(Adds background and economist comments)
July 20 (Reuters) - Global dairy prices are now trading at 10-month lows, as once resilient demand has fallen off, particularly from China where widespread COVID-19 lockdowns are taking a toll on the economy.
The downward move comes even as milk supplies remain tight worldwide due to dry weather in New Zealand, and as rains in Australia and the war in Ukraine pushed up feed costs for dairy farmers, particularly in Europe and the United States.
The Global Dairy Trade price index fell 5% overnight, adding to a drop of 4.1% in the prior auction in early July.

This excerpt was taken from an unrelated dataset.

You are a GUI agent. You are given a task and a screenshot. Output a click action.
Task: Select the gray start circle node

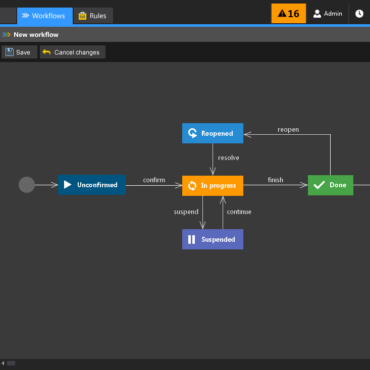(27, 185)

The index is now at its lowest level since the Sept. 7, 2021 auction.
Data from the recent auction showed that North Asian buyers, who tend to be largely from China, were buying, but in smaller quantities than normal.
“The recent weakness in the Chinese economy is a likely catalyst for weaker global dairy demand,” Westpac Senior Agri Economist Nathan Penny said in a note.
China’s economic growth slowed sharply in the second quarter, highlighting the colossal toll on activity from widespread COVID lockdowns and pointing to persistent pressure over coming months from a darkening global outlook.
Penny said Westpac expects China’s economy to rebound over the remainder of the year, which should lead to a recovery in consumer spending and thus dairy demand.
Analysts say tight supply fundamentals keep a floor under the prices.
Production in Europe remains exceedingly weak impacted by the energy crisis, drought, rising input costs and other unfavourable on-farm economic headwinds, ASB Bank economist Nat Keall said in a note.
He said while New Zealand production might be better than last year, it was unlikely to offset European weakness.